QUOTED TEXT:
-- begin --

Borner’s struggle is far from unusual. The Department of Work and Pension’s (DWP) own survey data suggests 46% of people claiming universal credit need help applying online. The same data shows that a quarter of applicants who fail to submit their claims online put it down to difficulties accessing computers or the internet.

The government expects people to make and manage their claims online, but last year the UN’s rapporteur on extreme poverty, Philip Alston, noted that just over half of people on low incomes in the UK do not have home broadband and 21% of the entire population do not have basic digital skills. Alston said the digital-by-default design of the universal credit system may be contributing to the third of claims never reaching payment, and accused ministers of putting up digital barriers “that effectively obstruct many individuals’ access to their entitlements”.

Borner is still living with the consequences of that traumatic week, as he is paying off a loan from his job centre which he took out to cover his bills. This leaves him £292 a month. After bills he has about £2 a day for essentials like food. “I have to scrounge off my parents – they feed me,” he says. “I’m 57 years old and I should be looking after those pair of poor old sods. He’s 81. She’s 78.”

Borner also has to go to his parents to manage his claim, which requires claimants to record 30 hours of job hunting every week in an online journal. If he fails to update his journal he risks being sanctioned and having his benefit cut. “It’s a worry because I don’t have the internet at home,” he says.

-- end --

SET EXERCISE A: Give every age stated in the universal credit passage.
This listing is unrelated to the universal credit passage.

[Click-target data]
-- begin --

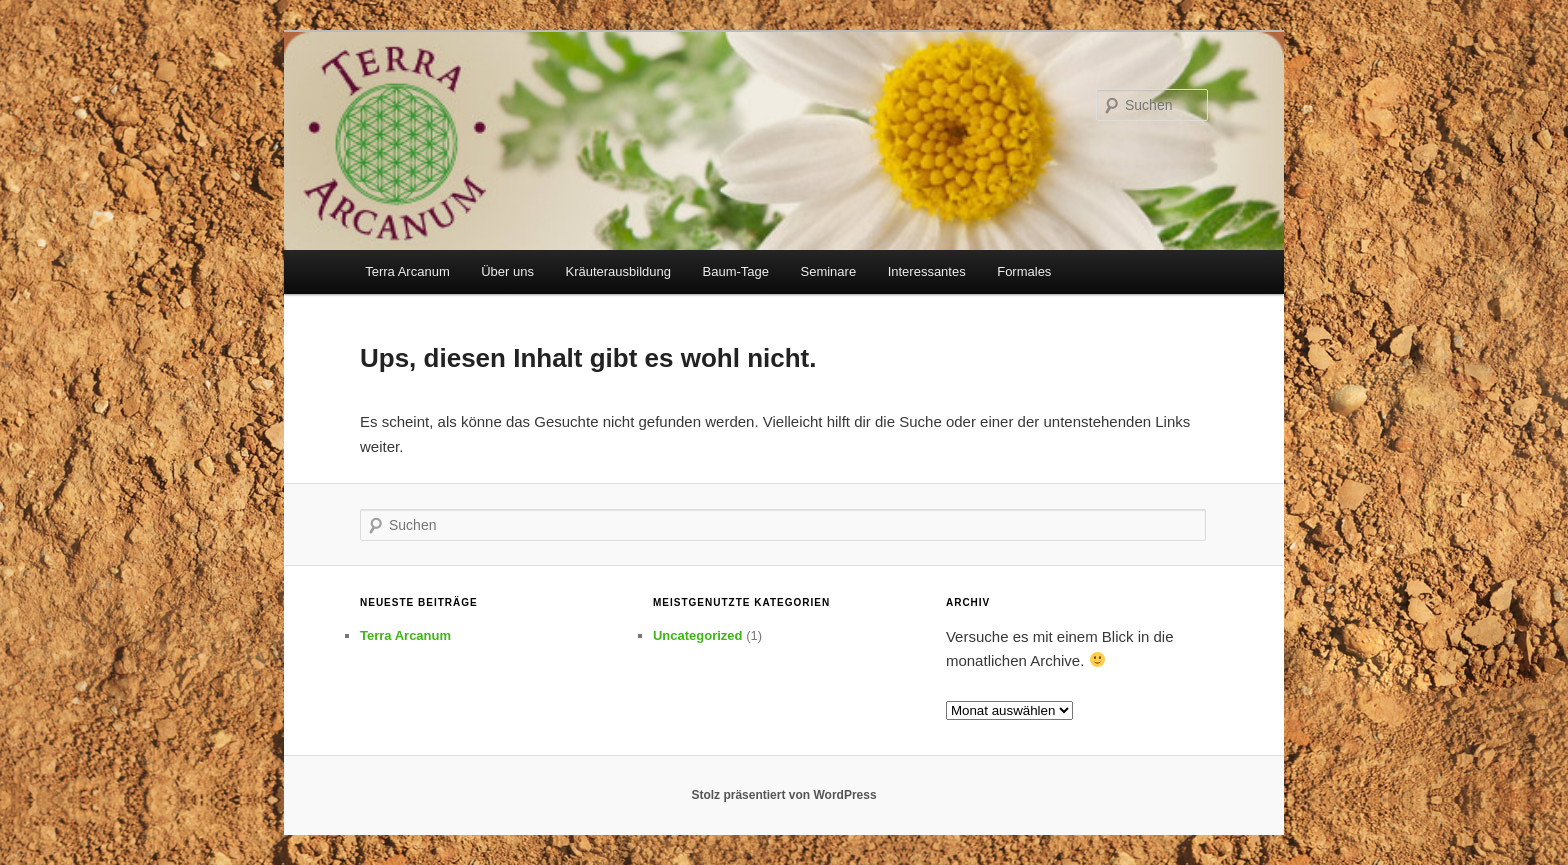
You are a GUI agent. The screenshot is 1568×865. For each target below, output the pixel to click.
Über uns (507, 271)
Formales (1024, 271)
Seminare (829, 271)
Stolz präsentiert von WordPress (783, 795)
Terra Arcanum (407, 271)
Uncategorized (698, 635)
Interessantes (927, 271)
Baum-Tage (736, 271)
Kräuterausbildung (618, 271)
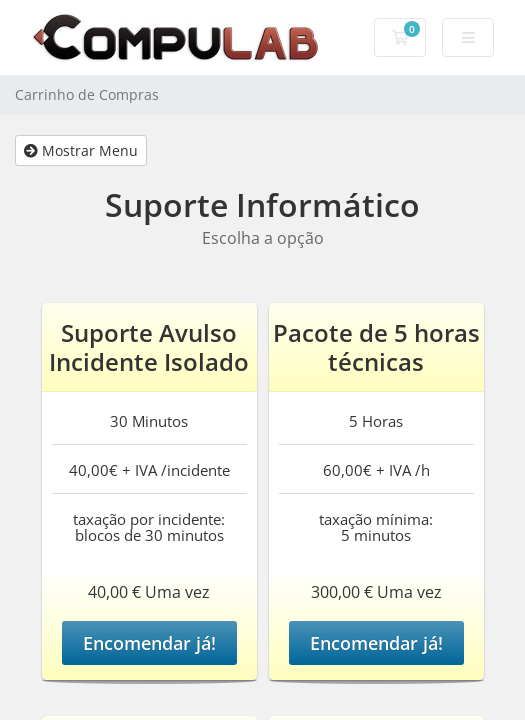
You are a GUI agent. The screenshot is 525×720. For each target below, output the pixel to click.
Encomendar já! (149, 643)
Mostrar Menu (81, 150)
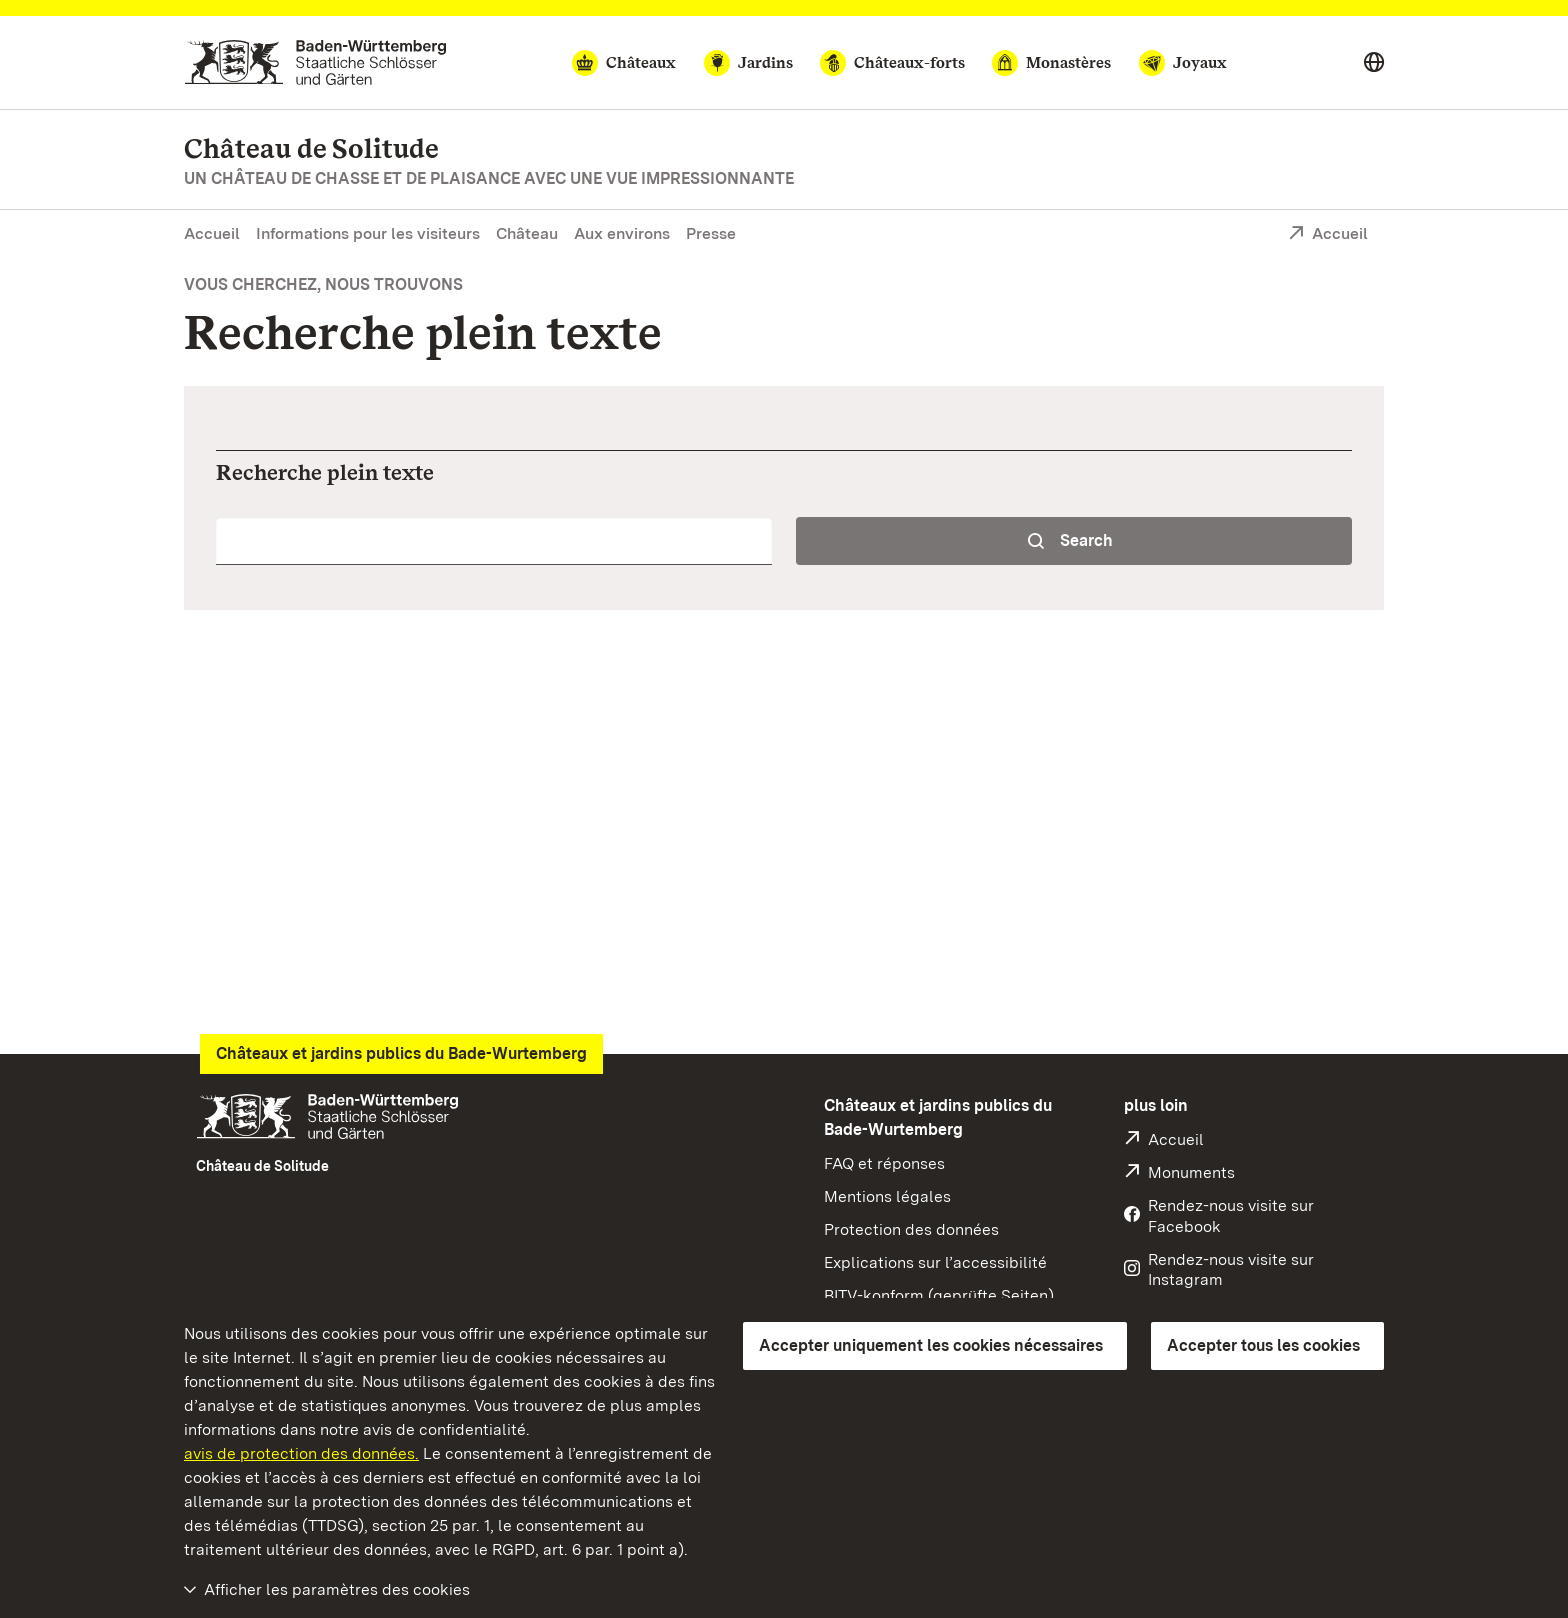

-- end --

SET EXERCISE B: In the listing, from the line containing "Interessantes (927, 271)" through the end, substitute "interface agent" for "GUI agent" and give those lines, leaving out the pictures.

WRITTEN SOLUTION A: 57, 81, 78

WRITTEN SOLUTION B:
Interessantes (927, 271)
Baum-Tage (736, 271)
Kräuterausbildung (618, 271)
You are a interface agent. The screenshot is 525×720. For each target below, output the pixel to click.
Encomendar já! (149, 643)
Mostrar Menu (81, 150)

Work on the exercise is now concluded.